Os preços das cabines de primeira e segunda classe foram calculados de forma que o dinheiro pago pelos emigrantes automaticamente se tornasse puro lucro. Ou seja o valor pago pelos passageiros das duas melhores classes, pagava todas as despesas da viagem e o restante, terceira classe, era lucro.
 
Em 1897 uma acusação contra os armadores foi apresentada na Câmara dos Deputados da Itália, denunciando a exploração dos emigrantes, argumentando, entre outras coisas, que os "navios utilizados para o transporte dos emigrantes eram muito antigos, tinham uma velocidade muito lenta, levando em média 30 dias de viagem, tinham uma higiene precária, eram construídos com técnicas já ultrapassadas, .... ".

Mesmo que naqueles anos a técnica de transporte tenha se desenvolvido consideravelmente, a emigração se beneficiou apenas de forma reduzida dessas inovações, especialmente porque os navios ditos mistos, a vela e vapor eram todas carcaças inúteis que continuavam a ser usados ​​para o transporte de emigrantes...

O inspetor do porto de Gênova, Nicola Malnate, observou em 1898 que o transporte de emigrantes ocorria nos mesmos navios que eram usados ​​para o tráfico de escravos, com velocidade de 8 milhas e menos de dois metros cúbicos de ar na terça classe de passageiros contra os 2.5 prescritos. "O cheiro vindo dos porões pelas escotilhas era tanto que não podíamos imaginar que fosse humano."
Casos de acidentes nesses vapores eram mais que frequentes, tanto que em pouco tempo eles passaram a ser definidos como "navios da morte". 
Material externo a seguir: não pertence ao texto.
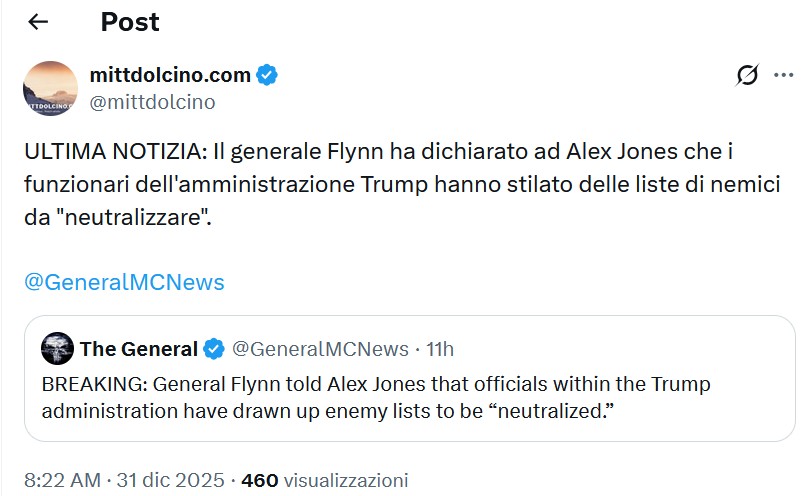The height and width of the screenshot is (496, 811).
Task: Open the blue @GeneralMCNews mention link
Action: [124, 282]
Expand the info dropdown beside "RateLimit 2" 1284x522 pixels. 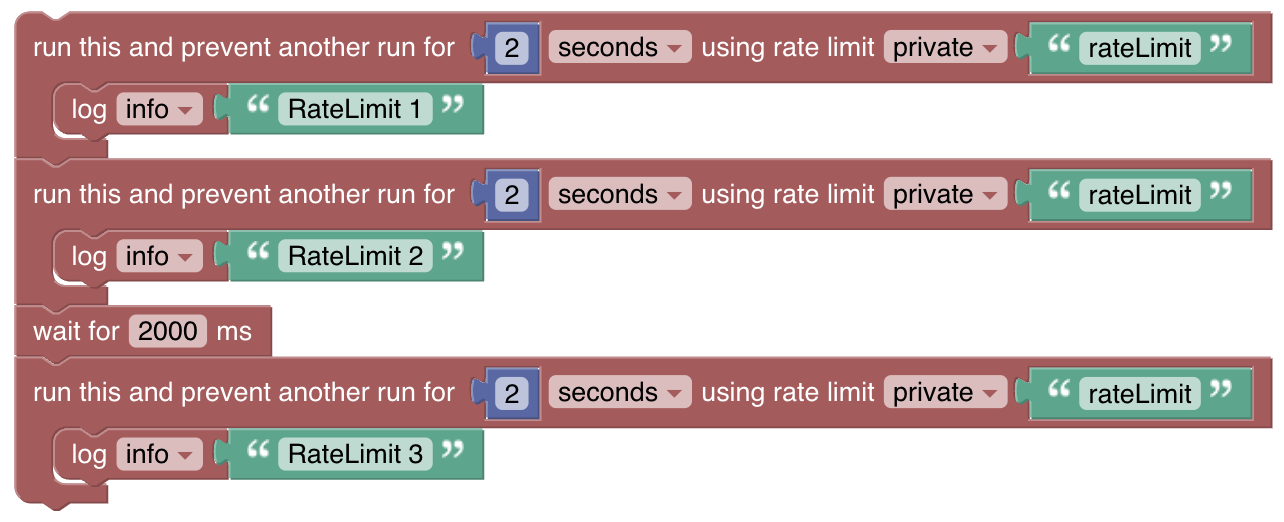[x=159, y=257]
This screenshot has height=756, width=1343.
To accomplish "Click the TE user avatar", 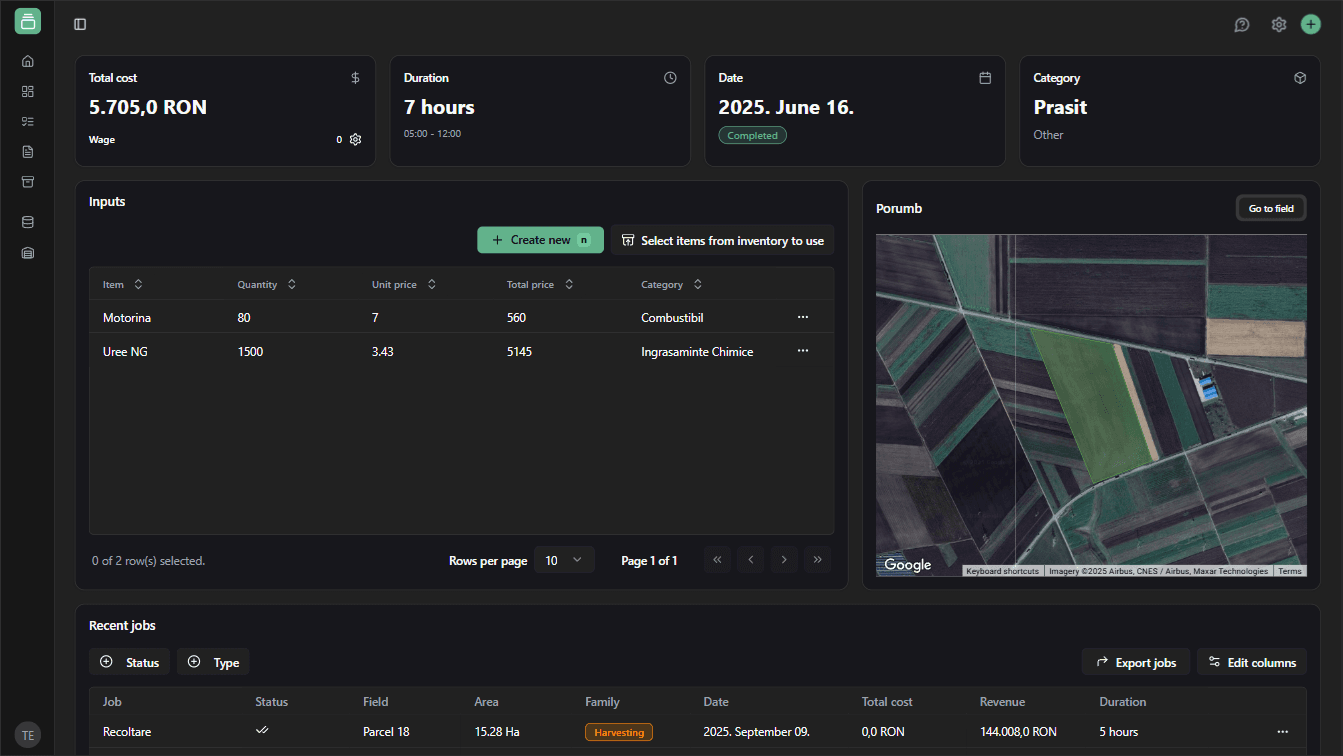I will 28,735.
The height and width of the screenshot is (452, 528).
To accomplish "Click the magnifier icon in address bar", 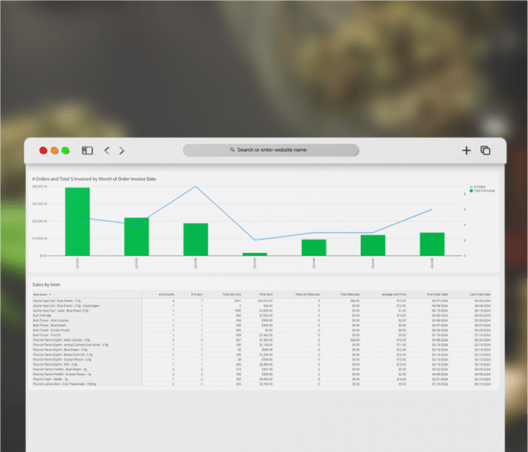I will coord(232,150).
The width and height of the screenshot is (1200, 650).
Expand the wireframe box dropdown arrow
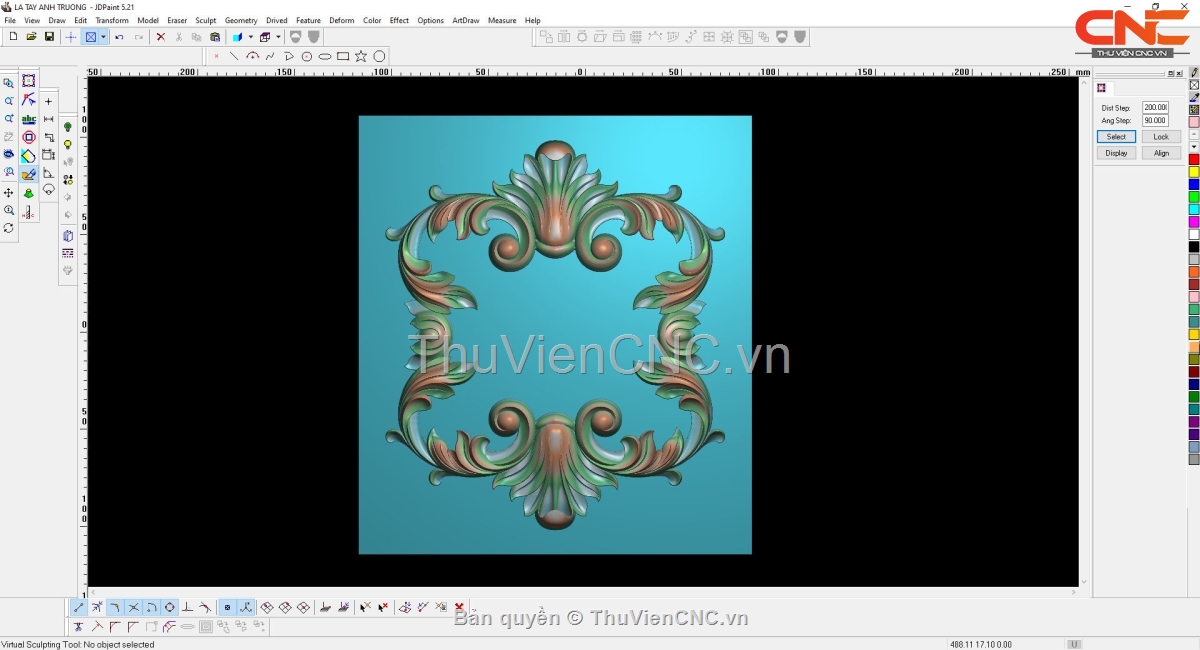279,37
O "Matteo Bruzzo" fez uma viagem que durou três meses, afundando centenas de cadáveres durante o trajeto. No navio a vapor "Carlo Raggio", que partiu em 18 de dezembro de 1888 com 1.851 passageiros de terceira classe, teve 18 mortes vítimas da fome. Neste mesmo vapor em uma outra viagem, em 1896, aconteceram 200 mortes por uma epidemia de cólera.
 
As companhias de navegação criaram uma densa rede de agentes em toda a Itália para atrair candidatos à emigração. Abusos, mentiras, especulações e golpes estão na ordem do dia. 
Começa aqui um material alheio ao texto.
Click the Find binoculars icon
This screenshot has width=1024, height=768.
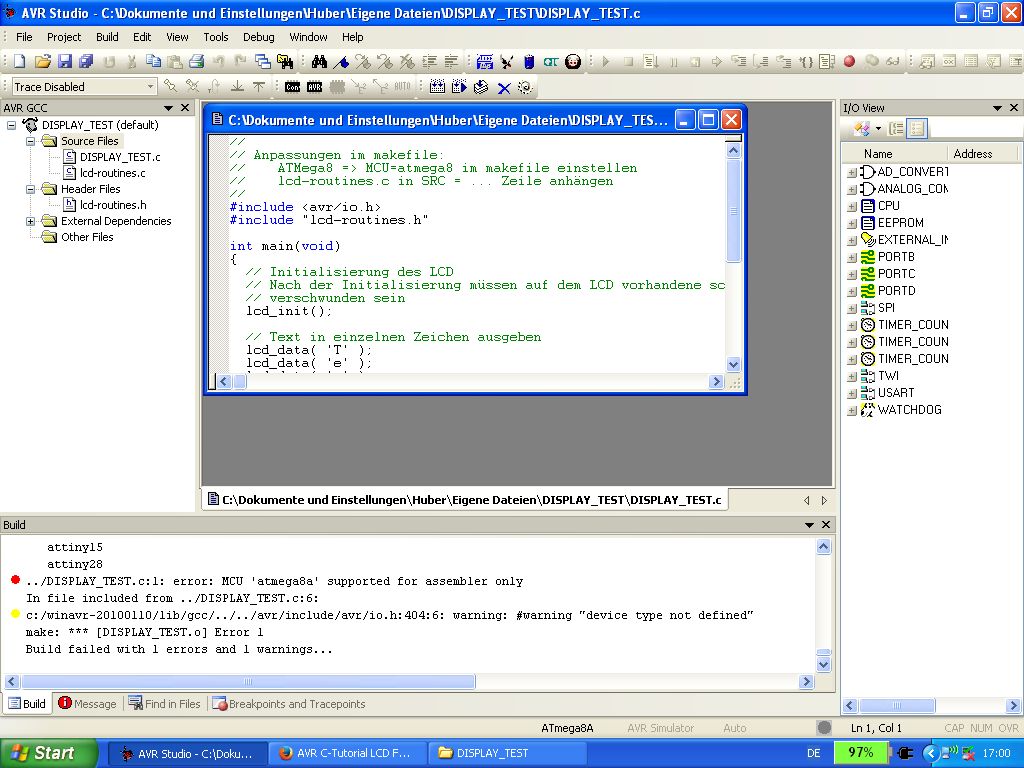click(x=319, y=62)
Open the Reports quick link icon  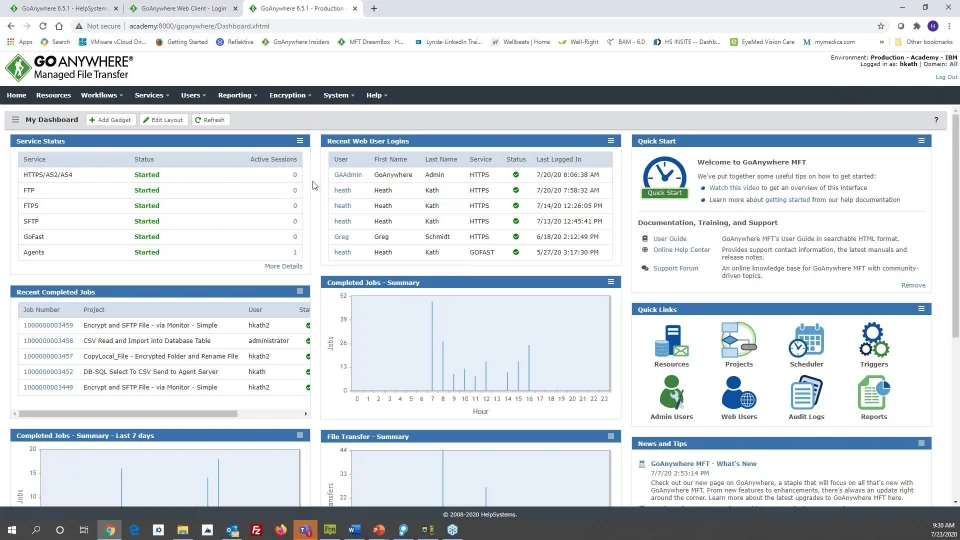pyautogui.click(x=873, y=394)
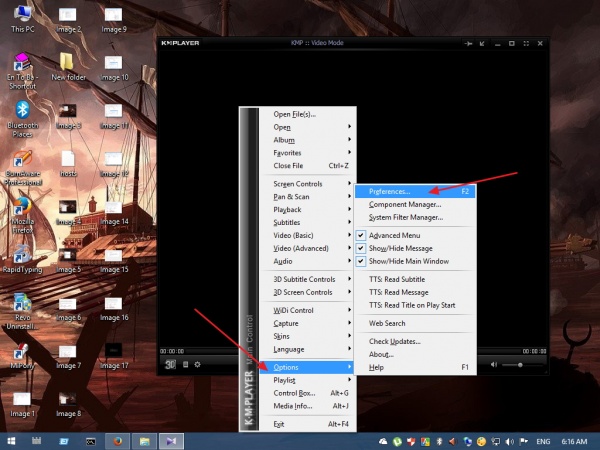Viewport: 600px width, 450px height.
Task: Open Component Manager entry
Action: [404, 204]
Os agentes das companhias eram muito ativos: havia muita gente querendo deixar a Itália e as comissões que os armadores pagavam por cada passagem vendida eram muito altos. Em muitos casos, os próprios agentes adiantavam o dinheiro da passagem, para os mais desafortunados, a uma alta taxa de juros.
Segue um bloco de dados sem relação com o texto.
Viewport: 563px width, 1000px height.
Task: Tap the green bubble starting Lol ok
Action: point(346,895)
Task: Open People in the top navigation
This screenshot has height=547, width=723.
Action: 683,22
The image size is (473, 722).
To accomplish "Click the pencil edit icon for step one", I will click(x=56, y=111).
Depois de repetidas denúncias sobre a ilegalidade em que as empresas de navegação operavam, o governo italiano se viu obrigado a distribuir uma série de livretos para alertar os emigrantes. Alertava que "A transportadora é proibida de pedir aos passageiros qualquer valor além do preço da passagem e, em caso de infração, pagar o dobro do preço da passagem ou compensar os danos".


A Chegada


Quando o vapor atracava, qualquer que fosse o porto de destino, os emigrantes rapidamente começavam a perceber que haviam chegado à América real, como ela era de verdade e não como eles haviam sonhado ou descrita pelos agentes de viagem.

As novas imagens que encheram seus olhos e mentes encontraram pouca confirmação nas pesadas formalidades burocráticas a que foram submetidos, principalmente para aqueles que foram para os Estados Unidos, no grande centro de recepção em Ellis Island, em Nova York.
 
Para aqueles emigrantes que vieram para o Brasil meridional, principalmente para o Rio Grande do Sul, o maior choque, além das enormes distâncias percorridas, foi sem dúvida a visão da exuberante floresta, quase impenetrável, com suas árvores colossais jamais vistas por eles e da qual saíam os mais variados ruídos, desconhecidos, até mesmo ameaçadores dos animais selvagens, que tanto apavoraram os primeiros imigrantes. Os gritos dos grandes bandos de bugios muito assustaram os imigrantes no Rio Grande do Sul.
 
Bem ligeiro perceberam eles que tinham sido enganados por promessas nem sempre verdadeiras e que a tão sonhada "cucagna" estava bem mais distante do que pensavam e que para alcançá-la teriam que trabalhar muito.